- _Available records_
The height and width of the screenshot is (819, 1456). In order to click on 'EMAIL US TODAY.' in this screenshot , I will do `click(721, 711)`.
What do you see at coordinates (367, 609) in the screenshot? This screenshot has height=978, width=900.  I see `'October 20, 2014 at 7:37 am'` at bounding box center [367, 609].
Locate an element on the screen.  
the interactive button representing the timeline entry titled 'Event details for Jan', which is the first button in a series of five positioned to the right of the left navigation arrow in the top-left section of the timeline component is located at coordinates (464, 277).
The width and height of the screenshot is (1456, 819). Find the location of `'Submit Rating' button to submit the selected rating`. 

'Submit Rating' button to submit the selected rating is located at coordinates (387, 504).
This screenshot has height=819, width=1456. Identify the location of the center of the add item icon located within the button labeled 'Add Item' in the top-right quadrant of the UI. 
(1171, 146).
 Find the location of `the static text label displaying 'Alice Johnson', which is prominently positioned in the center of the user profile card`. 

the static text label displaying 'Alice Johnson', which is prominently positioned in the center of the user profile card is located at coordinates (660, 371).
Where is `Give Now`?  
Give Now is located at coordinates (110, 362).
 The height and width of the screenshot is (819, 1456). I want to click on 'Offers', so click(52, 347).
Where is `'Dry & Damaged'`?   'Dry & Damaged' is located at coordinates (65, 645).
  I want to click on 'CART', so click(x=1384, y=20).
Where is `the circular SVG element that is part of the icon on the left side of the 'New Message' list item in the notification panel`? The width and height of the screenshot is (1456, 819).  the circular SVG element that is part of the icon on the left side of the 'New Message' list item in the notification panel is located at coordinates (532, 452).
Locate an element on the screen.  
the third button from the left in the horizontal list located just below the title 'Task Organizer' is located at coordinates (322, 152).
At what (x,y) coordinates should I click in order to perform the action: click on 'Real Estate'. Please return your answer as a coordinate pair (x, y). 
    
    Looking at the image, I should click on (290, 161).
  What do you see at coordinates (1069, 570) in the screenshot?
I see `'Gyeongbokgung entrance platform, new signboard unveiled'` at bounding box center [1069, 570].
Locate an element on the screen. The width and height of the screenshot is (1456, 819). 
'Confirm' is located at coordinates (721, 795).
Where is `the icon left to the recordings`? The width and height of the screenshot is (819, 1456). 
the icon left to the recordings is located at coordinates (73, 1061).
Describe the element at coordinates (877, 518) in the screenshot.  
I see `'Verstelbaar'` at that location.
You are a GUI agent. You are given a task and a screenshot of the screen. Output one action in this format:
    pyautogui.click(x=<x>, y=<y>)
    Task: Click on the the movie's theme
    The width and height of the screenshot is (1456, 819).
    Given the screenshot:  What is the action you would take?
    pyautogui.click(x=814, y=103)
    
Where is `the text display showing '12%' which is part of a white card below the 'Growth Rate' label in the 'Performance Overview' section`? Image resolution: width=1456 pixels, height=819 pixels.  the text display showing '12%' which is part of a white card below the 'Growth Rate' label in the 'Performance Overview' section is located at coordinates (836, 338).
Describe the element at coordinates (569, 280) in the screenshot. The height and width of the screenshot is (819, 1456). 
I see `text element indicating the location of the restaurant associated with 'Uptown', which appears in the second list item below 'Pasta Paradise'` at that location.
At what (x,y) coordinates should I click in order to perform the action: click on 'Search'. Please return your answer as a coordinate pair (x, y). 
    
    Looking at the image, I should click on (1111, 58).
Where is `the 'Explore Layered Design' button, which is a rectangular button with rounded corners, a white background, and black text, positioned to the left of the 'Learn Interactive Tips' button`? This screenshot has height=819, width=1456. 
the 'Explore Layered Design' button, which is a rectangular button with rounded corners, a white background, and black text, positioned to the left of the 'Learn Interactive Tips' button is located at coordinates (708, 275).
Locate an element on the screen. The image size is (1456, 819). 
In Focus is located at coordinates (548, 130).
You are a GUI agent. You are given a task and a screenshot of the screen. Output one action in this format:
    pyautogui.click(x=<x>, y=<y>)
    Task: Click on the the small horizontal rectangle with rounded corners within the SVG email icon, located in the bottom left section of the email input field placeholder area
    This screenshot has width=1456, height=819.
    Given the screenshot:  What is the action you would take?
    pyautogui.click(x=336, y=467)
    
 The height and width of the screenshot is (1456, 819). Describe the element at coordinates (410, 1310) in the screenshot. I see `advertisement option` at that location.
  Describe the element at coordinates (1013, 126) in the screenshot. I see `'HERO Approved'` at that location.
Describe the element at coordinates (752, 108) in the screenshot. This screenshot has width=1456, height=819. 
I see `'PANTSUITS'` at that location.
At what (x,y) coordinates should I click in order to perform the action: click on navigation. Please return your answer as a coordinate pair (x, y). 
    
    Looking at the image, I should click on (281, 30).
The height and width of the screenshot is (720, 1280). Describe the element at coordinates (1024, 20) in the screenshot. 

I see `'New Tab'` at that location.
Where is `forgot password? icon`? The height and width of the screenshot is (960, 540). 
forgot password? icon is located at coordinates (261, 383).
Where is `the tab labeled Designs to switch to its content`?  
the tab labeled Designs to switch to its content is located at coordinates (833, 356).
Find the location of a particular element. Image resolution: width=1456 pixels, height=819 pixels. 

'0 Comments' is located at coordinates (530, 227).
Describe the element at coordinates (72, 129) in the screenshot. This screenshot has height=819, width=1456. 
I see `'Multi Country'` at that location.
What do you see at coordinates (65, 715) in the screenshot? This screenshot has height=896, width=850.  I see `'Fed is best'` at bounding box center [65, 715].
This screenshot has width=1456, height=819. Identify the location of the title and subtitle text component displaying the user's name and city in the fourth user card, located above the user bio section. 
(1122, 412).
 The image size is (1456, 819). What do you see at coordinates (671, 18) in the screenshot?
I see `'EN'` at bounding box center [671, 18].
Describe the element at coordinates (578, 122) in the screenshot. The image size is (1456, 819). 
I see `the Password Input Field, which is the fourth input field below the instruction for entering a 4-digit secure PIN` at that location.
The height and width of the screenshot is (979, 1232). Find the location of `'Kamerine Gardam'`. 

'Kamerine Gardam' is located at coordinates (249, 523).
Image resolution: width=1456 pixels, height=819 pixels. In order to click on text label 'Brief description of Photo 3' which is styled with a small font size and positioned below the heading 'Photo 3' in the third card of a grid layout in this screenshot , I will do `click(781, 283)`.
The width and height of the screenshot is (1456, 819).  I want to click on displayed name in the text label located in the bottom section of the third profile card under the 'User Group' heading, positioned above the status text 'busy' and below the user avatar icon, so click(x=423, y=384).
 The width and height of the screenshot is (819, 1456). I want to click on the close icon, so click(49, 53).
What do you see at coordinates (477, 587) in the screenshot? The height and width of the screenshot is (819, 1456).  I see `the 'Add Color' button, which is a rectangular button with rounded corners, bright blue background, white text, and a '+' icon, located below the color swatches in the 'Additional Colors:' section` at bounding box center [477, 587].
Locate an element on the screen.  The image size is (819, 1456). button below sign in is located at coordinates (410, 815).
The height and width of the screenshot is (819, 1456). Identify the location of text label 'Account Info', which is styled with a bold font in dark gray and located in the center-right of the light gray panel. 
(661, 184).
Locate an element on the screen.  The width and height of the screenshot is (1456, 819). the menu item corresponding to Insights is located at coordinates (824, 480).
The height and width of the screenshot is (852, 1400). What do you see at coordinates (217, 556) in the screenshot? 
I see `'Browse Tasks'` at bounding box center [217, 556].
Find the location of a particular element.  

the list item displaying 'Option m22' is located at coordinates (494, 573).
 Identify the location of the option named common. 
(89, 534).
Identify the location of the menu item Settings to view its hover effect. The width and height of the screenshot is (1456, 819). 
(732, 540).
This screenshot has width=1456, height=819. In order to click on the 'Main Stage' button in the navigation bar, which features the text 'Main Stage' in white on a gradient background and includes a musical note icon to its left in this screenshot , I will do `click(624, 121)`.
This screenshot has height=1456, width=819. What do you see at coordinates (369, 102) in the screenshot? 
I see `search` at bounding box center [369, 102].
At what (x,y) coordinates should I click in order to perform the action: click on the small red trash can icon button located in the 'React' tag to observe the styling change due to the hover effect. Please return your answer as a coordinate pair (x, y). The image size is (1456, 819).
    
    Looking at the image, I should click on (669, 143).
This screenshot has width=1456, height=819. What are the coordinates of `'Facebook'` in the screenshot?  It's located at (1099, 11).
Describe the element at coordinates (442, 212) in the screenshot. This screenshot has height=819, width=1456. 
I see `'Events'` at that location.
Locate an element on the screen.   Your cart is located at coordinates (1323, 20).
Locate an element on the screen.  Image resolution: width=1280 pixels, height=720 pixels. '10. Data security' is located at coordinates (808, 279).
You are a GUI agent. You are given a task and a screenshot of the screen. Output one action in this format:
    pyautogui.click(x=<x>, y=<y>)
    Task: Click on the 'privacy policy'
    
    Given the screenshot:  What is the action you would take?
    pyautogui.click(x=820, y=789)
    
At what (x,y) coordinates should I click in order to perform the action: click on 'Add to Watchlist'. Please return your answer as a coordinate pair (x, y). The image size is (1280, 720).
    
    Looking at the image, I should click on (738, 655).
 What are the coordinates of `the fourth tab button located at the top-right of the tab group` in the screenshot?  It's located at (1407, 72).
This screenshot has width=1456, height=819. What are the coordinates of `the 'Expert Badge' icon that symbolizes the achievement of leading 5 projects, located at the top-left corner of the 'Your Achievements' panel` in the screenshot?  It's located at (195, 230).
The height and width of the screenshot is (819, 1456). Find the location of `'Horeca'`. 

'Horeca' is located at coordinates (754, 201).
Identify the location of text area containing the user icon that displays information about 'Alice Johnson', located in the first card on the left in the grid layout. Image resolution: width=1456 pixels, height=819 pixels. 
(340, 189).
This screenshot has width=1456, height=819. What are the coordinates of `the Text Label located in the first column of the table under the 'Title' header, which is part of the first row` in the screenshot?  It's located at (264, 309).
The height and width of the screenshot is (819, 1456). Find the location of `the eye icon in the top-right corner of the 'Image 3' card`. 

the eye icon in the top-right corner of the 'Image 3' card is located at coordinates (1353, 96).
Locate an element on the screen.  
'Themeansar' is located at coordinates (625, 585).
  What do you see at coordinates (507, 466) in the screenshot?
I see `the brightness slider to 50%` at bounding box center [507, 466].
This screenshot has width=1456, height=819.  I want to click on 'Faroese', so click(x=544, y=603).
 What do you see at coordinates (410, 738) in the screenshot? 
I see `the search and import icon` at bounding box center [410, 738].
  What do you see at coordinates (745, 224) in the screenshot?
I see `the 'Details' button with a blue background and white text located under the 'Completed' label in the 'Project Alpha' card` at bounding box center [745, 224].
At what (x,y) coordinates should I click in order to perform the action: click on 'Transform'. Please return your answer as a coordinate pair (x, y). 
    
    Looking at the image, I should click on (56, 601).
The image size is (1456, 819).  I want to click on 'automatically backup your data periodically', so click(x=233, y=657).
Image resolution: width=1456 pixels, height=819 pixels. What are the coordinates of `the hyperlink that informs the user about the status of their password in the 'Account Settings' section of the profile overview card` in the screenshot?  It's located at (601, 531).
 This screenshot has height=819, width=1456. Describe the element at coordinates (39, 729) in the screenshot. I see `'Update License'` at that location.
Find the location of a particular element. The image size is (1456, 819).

- _Task prompt_
Copy the data word for word, from the line containing "What do you see at coordinates (477, 587)" through the line containing "coordinates (410, 815).".

- _Result for this task_
What do you see at coordinates (477, 587) in the screenshot? The height and width of the screenshot is (819, 1456).  I see `the 'Add Color' button, which is a rectangular button with rounded corners, bright blue background, white text, and a '+' icon, located below the color swatches in the 'Additional Colors:' section` at bounding box center [477, 587].
Locate an element on the screen.  The image size is (819, 1456). button below sign in is located at coordinates (410, 815).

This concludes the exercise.